Pilot Study of Real-World Monitoring of the Heart Rate Variability in Amyotrophic Lateral Sclerosis

Alexander A Brown; Bradley J Ferguson; Vovanti Jones; Bruce E Green; Justin D Pearre; Ifeoma A Anunoby; David Q Beversdorf; Richard J Barohn; Carmen M Cirstea

doi:10.3389/frai.2022.910049

Pilot Study of Real-World Monitoring of the Heart Rate Variability in Amyotrophic Lateral Sclerosis

Front Artif Intell. 2022 Jul 7:5:910049. doi: 10.3389/frai.2022.910049. eCollection 2022.

Authors

Alexander A Brown¹, Bradley J Ferguson^{2

3}, Vovanti Jones⁴, Bruce E Green⁵, Justin D Pearre⁵, Ifeoma A Anunoby⁶, David Q Beversdorf^{2

3

7}, Richard J Barohn⁷, Carmen M Cirstea²

Affiliations

¹ Department of Psychological Sciences, College of Arts and Science, University of Missouri, Columbia, MO, United States.
² Department of Health Psychology, School of Health Professions, University of Missouri, Columbia, MO, United States.
³ Department of Radiology, School of Medicine, University of Missouri, Columbia, MO, United States.
⁴ Department of Physical Medicine and Rehabilitation, School of Medicine, University of Missouri, Columbia, MO, United States.
⁵ School of Medicine, University of Missouri, Columbia, MO, United States.
⁶ College of Arts and Science, University of Missouri, Columbia, MO, United States.
⁷ Department of Neurology, School of Medicine, University of Missouri, Columbia, MO, United States.

Abstract

Aims: Cardiovascular dysautonomia may impact the quality of life and survival in amyotrophic lateral sclerosis (ALS). Such dysfunction is not systematically assessed in these patients. Wearable devices could help. The feasibility of a wearable biosensor to detect heart rate variability (HRV), a physiological marker of sympathovagal balance, was studied for the first time in real-world settings in ALS.

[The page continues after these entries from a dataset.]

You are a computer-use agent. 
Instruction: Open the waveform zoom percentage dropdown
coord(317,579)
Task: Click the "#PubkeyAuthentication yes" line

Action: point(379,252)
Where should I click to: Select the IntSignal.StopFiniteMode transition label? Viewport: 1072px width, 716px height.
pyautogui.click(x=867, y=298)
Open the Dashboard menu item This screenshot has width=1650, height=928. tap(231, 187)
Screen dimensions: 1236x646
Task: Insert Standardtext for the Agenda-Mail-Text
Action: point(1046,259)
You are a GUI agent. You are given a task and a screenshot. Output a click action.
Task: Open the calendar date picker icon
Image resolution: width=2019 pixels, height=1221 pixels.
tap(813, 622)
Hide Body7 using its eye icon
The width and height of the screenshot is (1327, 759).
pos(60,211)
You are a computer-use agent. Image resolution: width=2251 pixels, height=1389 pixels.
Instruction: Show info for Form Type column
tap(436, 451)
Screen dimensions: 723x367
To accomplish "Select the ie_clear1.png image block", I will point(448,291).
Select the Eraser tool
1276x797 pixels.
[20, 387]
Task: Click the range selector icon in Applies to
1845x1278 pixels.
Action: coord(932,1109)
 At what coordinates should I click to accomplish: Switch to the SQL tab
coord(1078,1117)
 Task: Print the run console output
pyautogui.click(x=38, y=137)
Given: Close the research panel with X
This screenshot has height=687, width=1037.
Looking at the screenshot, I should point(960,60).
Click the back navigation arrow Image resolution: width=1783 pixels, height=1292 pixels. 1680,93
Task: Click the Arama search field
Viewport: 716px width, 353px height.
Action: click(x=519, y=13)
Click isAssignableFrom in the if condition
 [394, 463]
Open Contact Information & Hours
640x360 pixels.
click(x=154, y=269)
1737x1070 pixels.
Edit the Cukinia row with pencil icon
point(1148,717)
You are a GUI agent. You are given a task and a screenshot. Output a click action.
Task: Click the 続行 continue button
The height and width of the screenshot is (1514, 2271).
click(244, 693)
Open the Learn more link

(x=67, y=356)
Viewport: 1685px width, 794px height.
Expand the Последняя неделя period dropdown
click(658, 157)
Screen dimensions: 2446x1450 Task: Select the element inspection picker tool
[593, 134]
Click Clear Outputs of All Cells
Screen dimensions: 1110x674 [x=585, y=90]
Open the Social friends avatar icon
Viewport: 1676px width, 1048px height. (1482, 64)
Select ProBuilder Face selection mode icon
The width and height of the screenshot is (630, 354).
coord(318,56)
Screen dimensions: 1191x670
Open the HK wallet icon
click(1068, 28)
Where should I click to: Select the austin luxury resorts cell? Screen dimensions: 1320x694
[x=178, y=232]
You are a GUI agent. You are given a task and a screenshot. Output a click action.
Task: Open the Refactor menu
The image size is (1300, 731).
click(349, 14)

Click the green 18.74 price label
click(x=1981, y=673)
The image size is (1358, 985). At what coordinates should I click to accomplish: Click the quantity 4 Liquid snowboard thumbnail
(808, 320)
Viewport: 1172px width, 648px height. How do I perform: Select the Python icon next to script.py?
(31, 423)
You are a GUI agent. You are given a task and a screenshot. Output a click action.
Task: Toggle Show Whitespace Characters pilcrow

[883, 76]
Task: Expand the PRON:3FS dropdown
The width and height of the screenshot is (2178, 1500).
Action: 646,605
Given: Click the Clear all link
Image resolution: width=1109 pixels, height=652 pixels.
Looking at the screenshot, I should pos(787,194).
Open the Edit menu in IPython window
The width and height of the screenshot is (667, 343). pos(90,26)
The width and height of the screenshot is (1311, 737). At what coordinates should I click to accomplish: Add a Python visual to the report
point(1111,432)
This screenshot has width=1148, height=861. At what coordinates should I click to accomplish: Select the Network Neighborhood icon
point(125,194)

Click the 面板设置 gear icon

Methods: Five ALS patients (two early/three late; one bulbar-onset; mildly-to-moderately disabled) and five age/sex/BMI/comorbidities-matched controls underwent assessment of 3-day HRV via VitalConnect biosensor (worn on the left thorax). De-identified data captured by the biosensor were transferred to a secure cloud server via a relay Bluetooth device. Baseline ALS severity/anxiety and physical activity during testing were documented/quantified. Time-domain HRV measures (i.e., pNN50) were analyzed.

Results: An overall 3-day abnormal HRV (pNN50 < 3%), was found in three out of five patients (mean ± SD for the group, 2.49 ± 1.51). Similar changes were reported in controls (12.32 ± 21.14%). There were no statistically significant relationships between pNN50 values and baseline anxiety or physical activity during the tested days (p > 0.05 for both groups). A negative correlation was found between pNN50 values and age in patients (p = 0.01) and controls (p = 0.09), which is similar with what is found in the general population. In line with prior studies, pNN50 values were independent of disease stage (p = 0.6) and disability (p = 0.4).

Conclusions: These preliminary results suggest that remote HRV measures using the VitalConnect is feasible and may constitute an improved strategy to provide insights into sympathovagal balance in ALS. Further work with larger sample sizes is warranted.

Keywords: Vista solution; amyotrophic lateral sclerosis; autonomic nervous system; heart rate variability; insula; magnetic resonance imaging.